• Provided records:
- - - - -

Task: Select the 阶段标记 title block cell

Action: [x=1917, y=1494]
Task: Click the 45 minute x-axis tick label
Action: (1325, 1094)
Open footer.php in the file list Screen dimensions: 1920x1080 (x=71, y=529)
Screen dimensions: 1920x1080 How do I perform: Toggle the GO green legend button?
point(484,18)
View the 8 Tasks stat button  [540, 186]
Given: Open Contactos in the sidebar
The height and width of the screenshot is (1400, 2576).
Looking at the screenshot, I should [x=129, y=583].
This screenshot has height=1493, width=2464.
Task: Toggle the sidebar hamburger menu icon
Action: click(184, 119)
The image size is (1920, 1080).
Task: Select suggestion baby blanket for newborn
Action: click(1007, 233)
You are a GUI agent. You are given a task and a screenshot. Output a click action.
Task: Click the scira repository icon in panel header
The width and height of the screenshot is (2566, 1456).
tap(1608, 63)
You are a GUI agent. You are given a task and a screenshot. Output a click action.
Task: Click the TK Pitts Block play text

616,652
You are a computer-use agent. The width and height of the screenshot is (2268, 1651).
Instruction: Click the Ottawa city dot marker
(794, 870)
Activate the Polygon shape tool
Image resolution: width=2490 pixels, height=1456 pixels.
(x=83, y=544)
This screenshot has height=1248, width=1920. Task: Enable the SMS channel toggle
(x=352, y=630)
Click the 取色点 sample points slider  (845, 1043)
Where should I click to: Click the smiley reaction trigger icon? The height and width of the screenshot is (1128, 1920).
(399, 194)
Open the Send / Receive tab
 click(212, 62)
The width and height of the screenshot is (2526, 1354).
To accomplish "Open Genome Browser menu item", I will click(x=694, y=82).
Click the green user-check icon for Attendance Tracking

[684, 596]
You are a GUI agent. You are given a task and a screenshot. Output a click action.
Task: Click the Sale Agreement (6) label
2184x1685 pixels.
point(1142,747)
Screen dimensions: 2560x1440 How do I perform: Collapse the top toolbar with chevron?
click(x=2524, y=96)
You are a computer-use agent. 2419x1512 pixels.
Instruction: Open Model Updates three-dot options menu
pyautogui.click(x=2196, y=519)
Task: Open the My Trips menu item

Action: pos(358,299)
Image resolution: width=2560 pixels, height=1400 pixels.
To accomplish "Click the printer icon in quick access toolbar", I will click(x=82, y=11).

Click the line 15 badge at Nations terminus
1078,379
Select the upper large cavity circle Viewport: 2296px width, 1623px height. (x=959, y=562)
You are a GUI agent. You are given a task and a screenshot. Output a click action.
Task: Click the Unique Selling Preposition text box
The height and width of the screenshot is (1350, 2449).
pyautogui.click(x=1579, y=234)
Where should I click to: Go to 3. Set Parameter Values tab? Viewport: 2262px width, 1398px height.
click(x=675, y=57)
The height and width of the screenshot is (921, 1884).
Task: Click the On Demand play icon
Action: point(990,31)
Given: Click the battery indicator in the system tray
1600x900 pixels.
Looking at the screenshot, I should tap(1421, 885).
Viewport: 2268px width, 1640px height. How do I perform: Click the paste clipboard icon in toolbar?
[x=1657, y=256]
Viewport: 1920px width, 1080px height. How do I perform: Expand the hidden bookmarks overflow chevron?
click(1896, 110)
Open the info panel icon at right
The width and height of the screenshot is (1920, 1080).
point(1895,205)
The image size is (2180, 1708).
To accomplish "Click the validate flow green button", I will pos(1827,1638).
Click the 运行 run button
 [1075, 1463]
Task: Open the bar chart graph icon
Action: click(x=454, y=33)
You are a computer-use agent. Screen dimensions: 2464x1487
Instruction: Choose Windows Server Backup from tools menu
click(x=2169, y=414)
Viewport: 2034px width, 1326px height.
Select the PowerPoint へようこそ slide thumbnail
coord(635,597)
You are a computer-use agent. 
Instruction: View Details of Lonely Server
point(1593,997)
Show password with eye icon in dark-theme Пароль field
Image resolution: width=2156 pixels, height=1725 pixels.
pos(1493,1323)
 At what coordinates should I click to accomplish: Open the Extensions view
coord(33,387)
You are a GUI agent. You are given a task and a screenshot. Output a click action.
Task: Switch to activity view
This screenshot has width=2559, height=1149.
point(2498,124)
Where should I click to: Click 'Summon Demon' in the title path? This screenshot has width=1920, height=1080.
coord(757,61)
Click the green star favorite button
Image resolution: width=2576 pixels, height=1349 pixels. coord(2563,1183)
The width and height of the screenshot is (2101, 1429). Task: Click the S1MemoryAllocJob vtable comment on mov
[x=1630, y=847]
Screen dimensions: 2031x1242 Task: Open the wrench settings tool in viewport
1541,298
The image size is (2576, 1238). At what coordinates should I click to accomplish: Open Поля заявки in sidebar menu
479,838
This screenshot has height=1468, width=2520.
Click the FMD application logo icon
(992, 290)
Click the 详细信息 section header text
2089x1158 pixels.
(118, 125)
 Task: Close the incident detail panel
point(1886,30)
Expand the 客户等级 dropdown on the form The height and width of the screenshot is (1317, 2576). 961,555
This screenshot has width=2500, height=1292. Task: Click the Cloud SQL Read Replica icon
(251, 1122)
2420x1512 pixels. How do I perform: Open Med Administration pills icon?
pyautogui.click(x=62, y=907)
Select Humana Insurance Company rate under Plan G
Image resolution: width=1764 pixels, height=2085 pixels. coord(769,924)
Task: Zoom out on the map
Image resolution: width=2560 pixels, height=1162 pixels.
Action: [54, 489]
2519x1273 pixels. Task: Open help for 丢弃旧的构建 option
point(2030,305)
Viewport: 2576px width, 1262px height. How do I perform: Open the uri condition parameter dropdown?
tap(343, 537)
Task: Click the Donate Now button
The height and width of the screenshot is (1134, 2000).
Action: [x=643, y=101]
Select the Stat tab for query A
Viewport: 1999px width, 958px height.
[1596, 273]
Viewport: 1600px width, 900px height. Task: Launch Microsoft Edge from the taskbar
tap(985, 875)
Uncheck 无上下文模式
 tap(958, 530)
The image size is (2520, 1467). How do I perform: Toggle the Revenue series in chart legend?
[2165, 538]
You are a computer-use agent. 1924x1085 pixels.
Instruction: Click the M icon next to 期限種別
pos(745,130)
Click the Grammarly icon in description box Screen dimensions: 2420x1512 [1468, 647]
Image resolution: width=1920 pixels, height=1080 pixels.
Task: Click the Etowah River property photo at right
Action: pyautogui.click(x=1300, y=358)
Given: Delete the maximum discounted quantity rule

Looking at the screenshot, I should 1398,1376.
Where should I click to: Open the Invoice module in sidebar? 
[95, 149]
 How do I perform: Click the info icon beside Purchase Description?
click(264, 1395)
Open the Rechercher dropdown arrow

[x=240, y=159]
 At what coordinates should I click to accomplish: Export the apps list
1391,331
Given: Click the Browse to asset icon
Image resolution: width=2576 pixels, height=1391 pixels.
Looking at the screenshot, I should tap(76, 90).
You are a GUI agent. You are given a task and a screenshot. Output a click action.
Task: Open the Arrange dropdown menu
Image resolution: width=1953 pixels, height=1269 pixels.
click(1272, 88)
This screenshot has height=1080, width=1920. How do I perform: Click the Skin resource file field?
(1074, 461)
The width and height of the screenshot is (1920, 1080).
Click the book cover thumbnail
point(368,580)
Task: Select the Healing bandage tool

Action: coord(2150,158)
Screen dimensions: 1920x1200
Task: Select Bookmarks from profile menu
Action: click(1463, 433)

- - - - -

• Exercise objective:
Could you reproduce every line of the listing exactly?

• Answer box:
Task: Select the 阶段标记 title block cell

Action: [x=1917, y=1494]
Task: Click the 45 minute x-axis tick label
Action: (1325, 1094)
Open footer.php in the file list Screen dimensions: 1920x1080 (x=71, y=529)
Screen dimensions: 1920x1080 How do I perform: Toggle the GO green legend button?
point(484,18)
View the 8 Tasks stat button  [540, 186]
Given: Open Contactos in the sidebar
The height and width of the screenshot is (1400, 2576).
Looking at the screenshot, I should [x=129, y=583].
This screenshot has height=1493, width=2464.
Task: Toggle the sidebar hamburger menu icon
Action: click(184, 119)
The image size is (1920, 1080).
Task: Select suggestion baby blanket for newborn
Action: click(1007, 233)
You are a GUI agent. You are given a task and a screenshot. Output a click action.
Task: Click the scira repository icon in panel header
The width and height of the screenshot is (2566, 1456).
tap(1608, 63)
You are a GUI agent. You are given a task and a screenshot. Output a click action.
Task: Click the TK Pitts Block play text

616,652
You are a computer-use agent. The width and height of the screenshot is (2268, 1651).
Instruction: Click the Ottawa city dot marker
(794, 870)
Activate the Polygon shape tool
Image resolution: width=2490 pixels, height=1456 pixels.
(x=83, y=544)
This screenshot has height=1248, width=1920. Task: Enable the SMS channel toggle
(x=352, y=630)
Click the 取色点 sample points slider  (845, 1043)
Where should I click to: Click the smiley reaction trigger icon? The height and width of the screenshot is (1128, 1920).
(399, 194)
Open the Send / Receive tab
 click(212, 62)
The width and height of the screenshot is (2526, 1354).
To accomplish "Open Genome Browser menu item", I will click(x=694, y=82).
Click the green user-check icon for Attendance Tracking

[684, 596]
You are a GUI agent. You are given a task and a screenshot. Output a click action.
Task: Click the Sale Agreement (6) label
2184x1685 pixels.
point(1142,747)
Screen dimensions: 2560x1440 How do I perform: Collapse the top toolbar with chevron?
click(x=2524, y=96)
You are a computer-use agent. 2419x1512 pixels.
Instruction: Open Model Updates three-dot options menu
pyautogui.click(x=2196, y=519)
Task: Open the My Trips menu item

Action: pos(358,299)
Image resolution: width=2560 pixels, height=1400 pixels.
To accomplish "Click the printer icon in quick access toolbar", I will click(x=82, y=11).

Click the line 15 badge at Nations terminus
1078,379
Select the upper large cavity circle Viewport: 2296px width, 1623px height. (x=959, y=562)
You are a GUI agent. You are given a task and a screenshot. Output a click action.
Task: Click the Unique Selling Preposition text box
The height and width of the screenshot is (1350, 2449).
pyautogui.click(x=1579, y=234)
Where should I click to: Go to 3. Set Parameter Values tab? Viewport: 2262px width, 1398px height.
click(x=675, y=57)
The height and width of the screenshot is (921, 1884).
Task: Click the On Demand play icon
Action: point(990,31)
Given: Click the battery indicator in the system tray
1600x900 pixels.
Looking at the screenshot, I should tap(1421, 885).
Viewport: 2268px width, 1640px height. How do I perform: Click the paste clipboard icon in toolbar?
[x=1657, y=256]
Viewport: 1920px width, 1080px height. How do I perform: Expand the hidden bookmarks overflow chevron?
click(1896, 110)
Open the info panel icon at right
The width and height of the screenshot is (1920, 1080).
point(1895,205)
The image size is (2180, 1708).
To accomplish "Click the validate flow green button", I will pos(1827,1638).
Click the 运行 run button
 [1075, 1463]
Task: Open the bar chart graph icon
Action: click(x=454, y=33)
You are a computer-use agent. Screen dimensions: 2464x1487
Instruction: Choose Windows Server Backup from tools menu
click(x=2169, y=414)
Viewport: 2034px width, 1326px height.
Select the PowerPoint へようこそ slide thumbnail
coord(635,597)
You are a computer-use agent. 
Instruction: View Details of Lonely Server
point(1593,997)
Show password with eye icon in dark-theme Пароль field
Image resolution: width=2156 pixels, height=1725 pixels.
pos(1493,1323)
 At what coordinates should I click to accomplish: Open the Extensions view
coord(33,387)
You are a GUI agent. You are given a task and a screenshot. Output a click action.
Task: Switch to activity view
This screenshot has width=2559, height=1149.
point(2498,124)
Where should I click to: Click 'Summon Demon' in the title path? This screenshot has width=1920, height=1080.
coord(757,61)
Click the green star favorite button
Image resolution: width=2576 pixels, height=1349 pixels. coord(2563,1183)
The width and height of the screenshot is (2101, 1429). Task: Click the S1MemoryAllocJob vtable comment on mov
[x=1630, y=847]
Screen dimensions: 2031x1242 Task: Open the wrench settings tool in viewport
1541,298
The image size is (2576, 1238). At what coordinates should I click to accomplish: Open Поля заявки in sidebar menu
479,838
This screenshot has height=1468, width=2520.
Click the FMD application logo icon
(992, 290)
Click the 详细信息 section header text
2089x1158 pixels.
(118, 125)
 Task: Close the incident detail panel
point(1886,30)
Expand the 客户等级 dropdown on the form The height and width of the screenshot is (1317, 2576). 961,555
This screenshot has width=2500, height=1292. Task: Click the Cloud SQL Read Replica icon
(251, 1122)
2420x1512 pixels. How do I perform: Open Med Administration pills icon?
pyautogui.click(x=62, y=907)
Select Humana Insurance Company rate under Plan G
Image resolution: width=1764 pixels, height=2085 pixels. coord(769,924)
Task: Zoom out on the map
Image resolution: width=2560 pixels, height=1162 pixels.
Action: [54, 489]
2519x1273 pixels. Task: Open help for 丢弃旧的构建 option
point(2030,305)
Viewport: 2576px width, 1262px height. How do I perform: Open the uri condition parameter dropdown?
tap(343, 537)
Task: Click the Donate Now button
The height and width of the screenshot is (1134, 2000).
Action: [x=643, y=101]
Select the Stat tab for query A
Viewport: 1999px width, 958px height.
[1596, 273]
Viewport: 1600px width, 900px height. Task: Launch Microsoft Edge from the taskbar
tap(985, 875)
Uncheck 无上下文模式
 tap(958, 530)
The image size is (2520, 1467). How do I perform: Toggle the Revenue series in chart legend?
[2165, 538]
You are a computer-use agent. 1924x1085 pixels.
Instruction: Click the M icon next to 期限種別
pos(745,130)
Click the Grammarly icon in description box Screen dimensions: 2420x1512 [1468, 647]
Image resolution: width=1920 pixels, height=1080 pixels.
Task: Click the Etowah River property photo at right
Action: pyautogui.click(x=1300, y=358)
Given: Delete the maximum discounted quantity rule

Looking at the screenshot, I should 1398,1376.
Where should I click to: Open the Invoice module in sidebar? 
[95, 149]
 How do I perform: Click the info icon beside Purchase Description?
click(264, 1395)
Open the Rechercher dropdown arrow

[x=240, y=159]
 At what coordinates should I click to accomplish: Export the apps list
1391,331
Given: Click the Browse to asset icon
Image resolution: width=2576 pixels, height=1391 pixels.
Looking at the screenshot, I should tap(76, 90).
You are a GUI agent. You are given a task and a screenshot. Output a click action.
Task: Open the Arrange dropdown menu
Image resolution: width=1953 pixels, height=1269 pixels.
click(1272, 88)
This screenshot has height=1080, width=1920. How do I perform: Click the Skin resource file field?
(1074, 461)
The width and height of the screenshot is (1920, 1080).
Click the book cover thumbnail
point(368,580)
Task: Select the Healing bandage tool

Action: coord(2150,158)
Screen dimensions: 1920x1200
Task: Select Bookmarks from profile menu
Action: click(1463, 433)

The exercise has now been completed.